British Law: Should we assign environmental responsibilities to landowners?

By Kaden Pradhan

London, United Kingdom

It has become impossible to deny that the fate of the planet is in our hands. (CGTN News)

Humanity stands on the precipice of the greatest disaster it has ever faced: climate change. Our world is rapidly converging upon several points of no return that, if attained, will inevitably lead to catastrophic events. Increasingly, experts in the field are warning that, if we do not take action now, we may be responsible for one of the most damaging series of calamities in our planet’s history. Yet, despite the exigency of this situation being proved on numerous occasions, many still deny the existence of the climate emergency, or state that the need to act is not pressing.

The field of environmental law is crucial to this crisis. One of the many things we need to do to help tackle the climate emergency is to assign duties to different people. From a legal perspective, we can examine how levels of culpability, accountability, and responsibility vary between stakeholders in certain situations. Crucially, the law allows us to identify who or what is liable for a certain activity. This can be used in the courts to compel a party to perform their duties, through a wide range of injunctions and court orders.

Before tackling the central matter of the question, it is useful first to address some of its components. First, what environmental “responsibilities” could we, in theory, assign? In most cases, they fall into two discrete classes. Some duties are active, while others are passive. Active responsibilities could include, for instance, the construction of a wind farm, afforestation or re-wilding programmes, and the demolition of a coal power plant. Conversely, removing contamination, halting illicit pollution, and preventing poaching are all examples of passive duties. Legally speaking, the party on whom liability falls varies radically between these two classifications, and in many cases of active duties, there may be no legal obligation at all.

From where do we derive liability? Simply speaking, it is either codified in the underlying legislation that forms the construction of our laws, known as statutory law, or in the precedent set out by decisions made in judicial courts in centuries past, known as case law. Legal infrastructure varies from nation to nation, but in general, we can classify countries into categories. Most Western states have either a civil law system, where statute dominates, or a common law system, where precedent is held of higher import. When scrutinizing a subject related to environmental law in the U.K. or the U.S., it is important to recognize that both these countries have common law systems, whereby past decisions generate precedent that can be applied to later judgements. Some instances of precedent can go on to form doctrines, which are rules of interpretation of law that are generally adhered to and can even be presented in a court setting.

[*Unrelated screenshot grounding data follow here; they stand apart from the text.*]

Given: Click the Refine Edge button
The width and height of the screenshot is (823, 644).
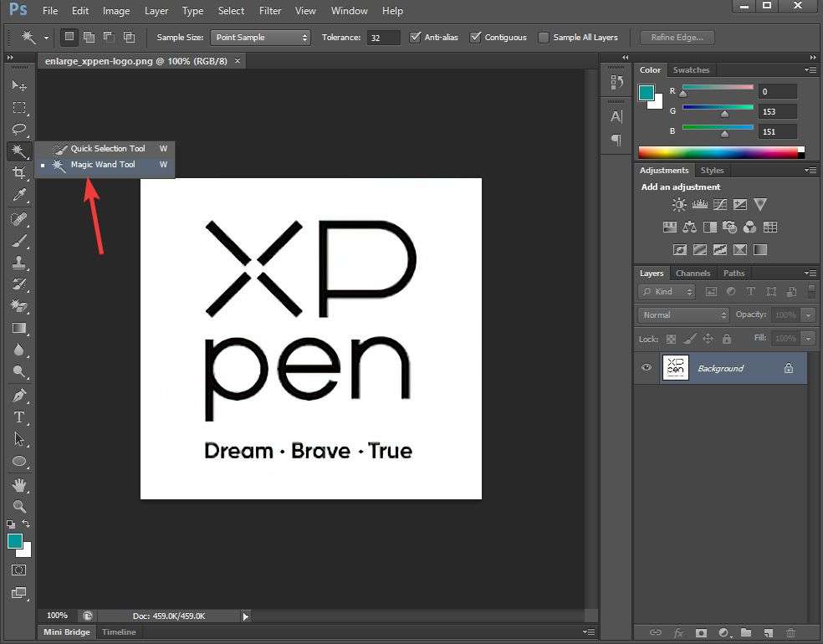Looking at the screenshot, I should tap(677, 38).
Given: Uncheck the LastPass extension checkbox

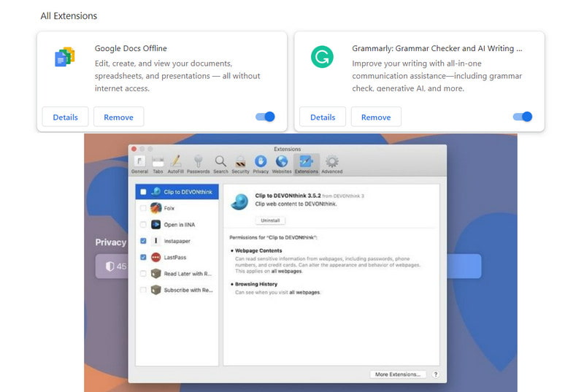Looking at the screenshot, I should pyautogui.click(x=143, y=257).
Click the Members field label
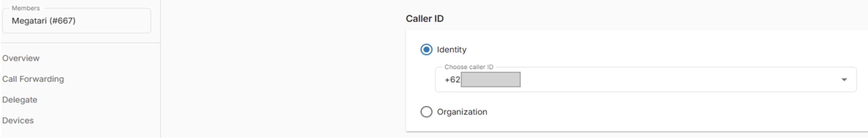The height and width of the screenshot is (138, 868). (26, 8)
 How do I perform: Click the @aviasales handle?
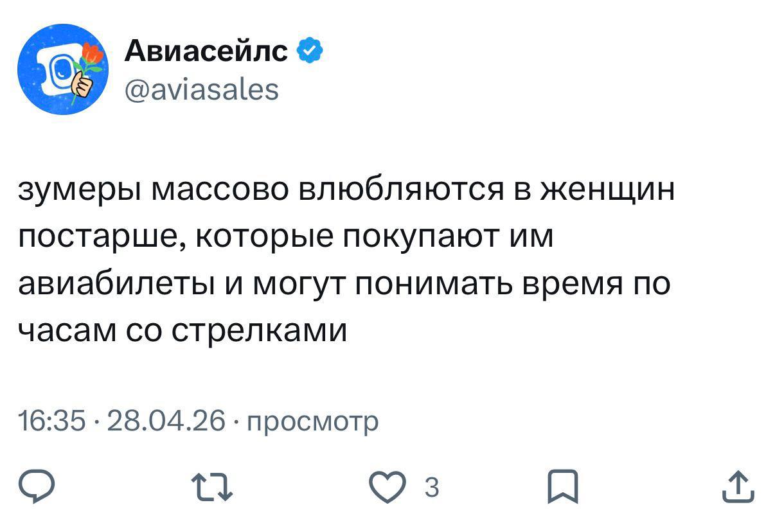pos(202,89)
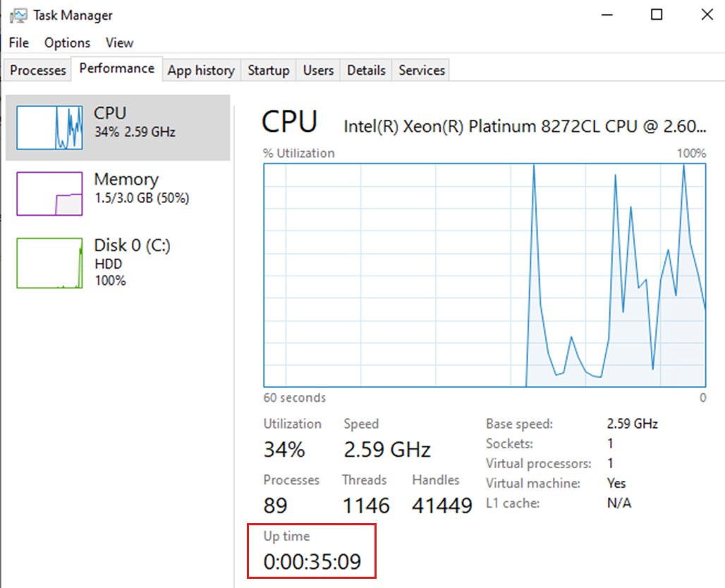Switch to the Processes tab
Viewport: 725px width, 588px height.
(37, 70)
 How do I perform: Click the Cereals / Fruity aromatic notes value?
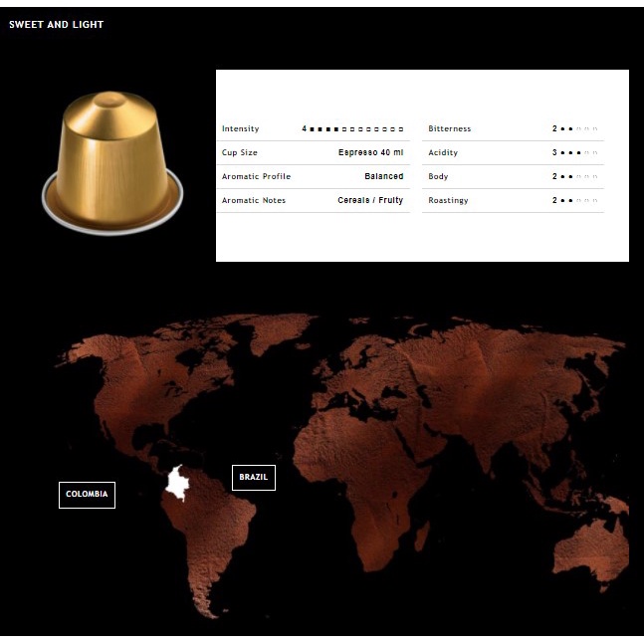coord(370,201)
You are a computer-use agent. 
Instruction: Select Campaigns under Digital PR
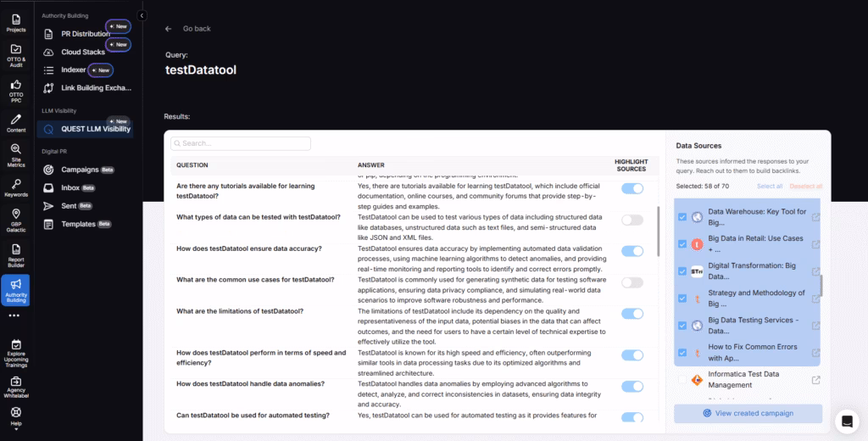[x=80, y=170]
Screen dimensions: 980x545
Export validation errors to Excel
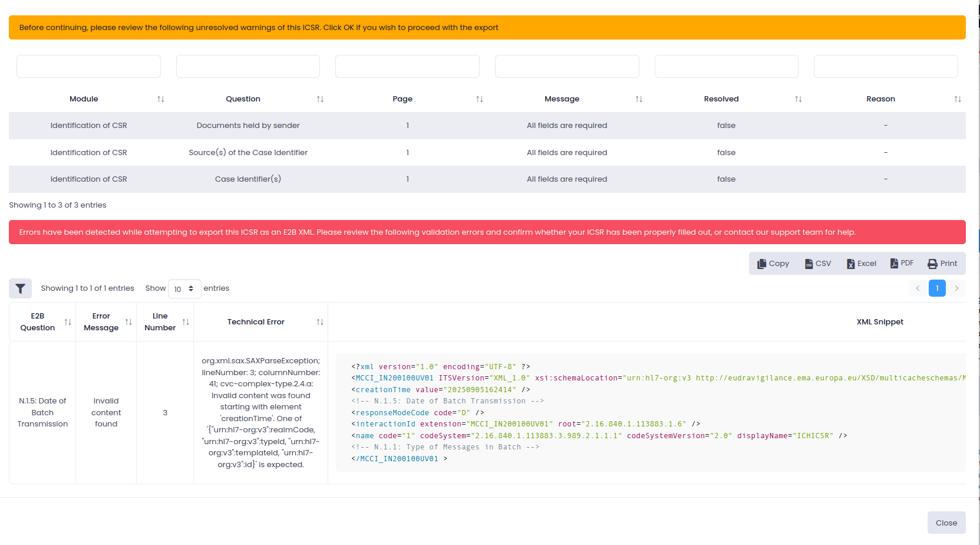(x=861, y=264)
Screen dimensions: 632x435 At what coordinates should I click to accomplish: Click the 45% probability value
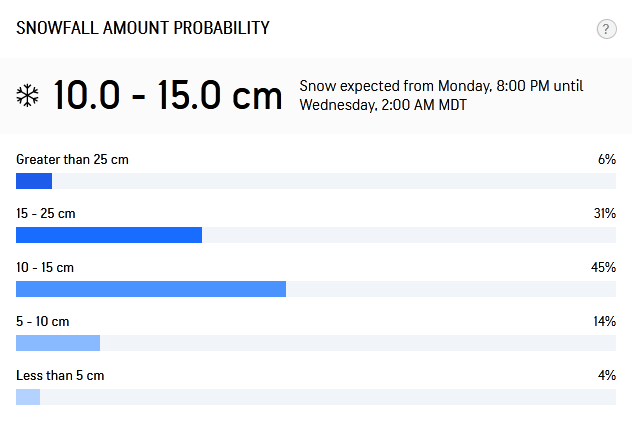[x=603, y=268]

Currently, in the U.K., environmental responsibilities are laid out both in precedent and in Acts of Parliament. One critical piece of statute is the Environmental Protection Act (1990), which lays out different ‘regimes’ that each define one key area of passive environmental responsibility, and the parties culpable for a violation. These include the disposal of waste, risk assessment of genetically modified organisms, and littering. One crucial example of where the Act assigns liability is for its regime on contaminated land. Part IIA, Section 78F “has effect for the purpose of determining who is the appropriate person to bear responsibility for any particular thing which the enforcing authority determines is to be done by way of remediation in any particular case.”[1] In general cases, the person who caused the contamination is liable to remediate it: “any person, or any of the persons, who caused or knowingly permitted the substances, or any of the substances, by reason of which the contaminated land in question is such land to be in, on or under that land is an appropriate person”[1] for remediation. However, if that person cannot be found, then “the owner or occupier for the time being of the contaminated land in question is an appropriate person.”[1]

The Environmental Protection Act (1990) prohibits fly-tipping. (Amazon)

This case does not apply to active responsibilities. Passive duties are largely corrective; some damage has occurred, and for the sake of the environment, it ought to be rectified. Active duties require a spontaneous, self-generated desire to improve or promote measures that tackle climate change—these measures are usually part of a grander plan, such as a programme to encourage the development of solar farms. In these instances, the law does not usually obligate any party towards these duties.

Some doctrines also should take responsibilities for the environment, particularly interpretations of precedent that deal with the subject of liability itself. For example, Rylands v. Fletcher was a breakthrough case that established a system of strict liability. It established that, “the person who for his own purposes brings on his lands and collects and keeps there anything likely to do mischief if it escapes, must keep it in at his peril, and, if he does not do so, is prima facie answerable for all the damage which is the natural consequence of its escape.”[2] This ruling made clear that those who caused damage to another’s land did not have to prove they breached a duty of care to be the assignee.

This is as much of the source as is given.